Revising Women’s Roles Today |As Ewha Women’s University Professor Hyun In-ae, a defector and leader of the North Korean Intellectuals’ Society in Seoul, notes in a March 2011 interview, women in North Korea’s marginalization with respect to the economy stifles their empowerment with the implication that assumed socialist goals of gender equality are undermined.

Tasked with the new burden of working in these murky illegal enterprises, what exactly will this mean for the status of women in North Korea in the coming years of mixed economic activity? The statistics in Haggard and Noland’s piece certainly corroborate that women statistically have been pushed into the market economy and that this criminalizes women systematically, but looking at this snapshot belies the extant patriarchy that pulses throughout Korean society. With this new reality being driven by women, women gain certain powers the men do not have. Whether that means a “revolutionizing” of their economic roles is yet to be seen.

References 

Jung, Kyungja and Bronwen Dalton. “Rhetoric versus Reality for the Women of North Korea.” In Asian Survey. 46, no. 5 (2006): 741-760.

Kang, Jin Woong. “The Patriarchal State and Women’s Status in Socialist North Korea.” In Graduate Journal of Asia-Pacific Studies. 6, no. 2 (2008): 55-70.

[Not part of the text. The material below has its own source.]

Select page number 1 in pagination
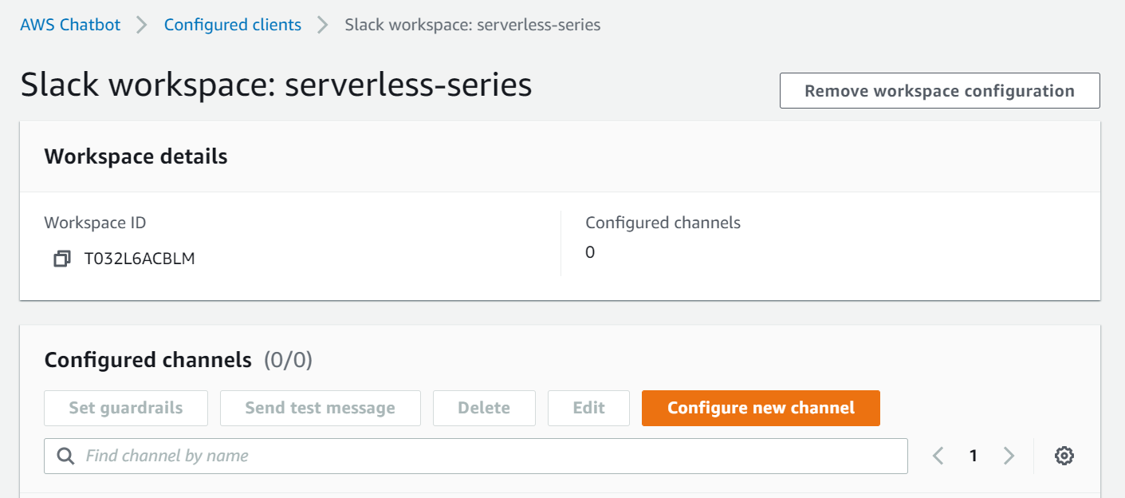This screenshot has width=1125, height=498. 973,456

Kim Il-sung. “On the Future Tasks of the Women’s Union, Speech Addressed to the Communist Workers of the Women’s Union Scheduled to Attend the First Conference of the Democratic Women’s Union of North Korea, May 9, 1946,” in Kim Il Sung Works vol. 2 (Pyongyang: Korean Workers’ Party Press, 1979), p. 218.

Park, Kyung Ae. “Women and Revolution in North Korea.” In Pacific Affairs. 65, no. 4 (1992-1993): 527-545.

–. “Economic crisis, women’s changing economic roles, and their implications for women’s status in North Korea.” In The Pacific Review. 24, no. 2 (2011): 159-177.

Ryang, Sonia. “Gender in Oblivion: Women in the Democratic People’s Republic of Korea (North Korea).” In Journal of Asian and African Studies. 35 (July 2000): 323-349.

Schmid, Andre. Korean Between Empires, 1895-1919. New York: Columbia University Press, 2002.


[1] The North Koreans were so impressed with Strong’s reporting from the new DPRK that exactly sixty years after her sojourn to Pyongyang and environs, North Korean judges actually berated Laura Ling at her trial to be more like Anna Louise Strong.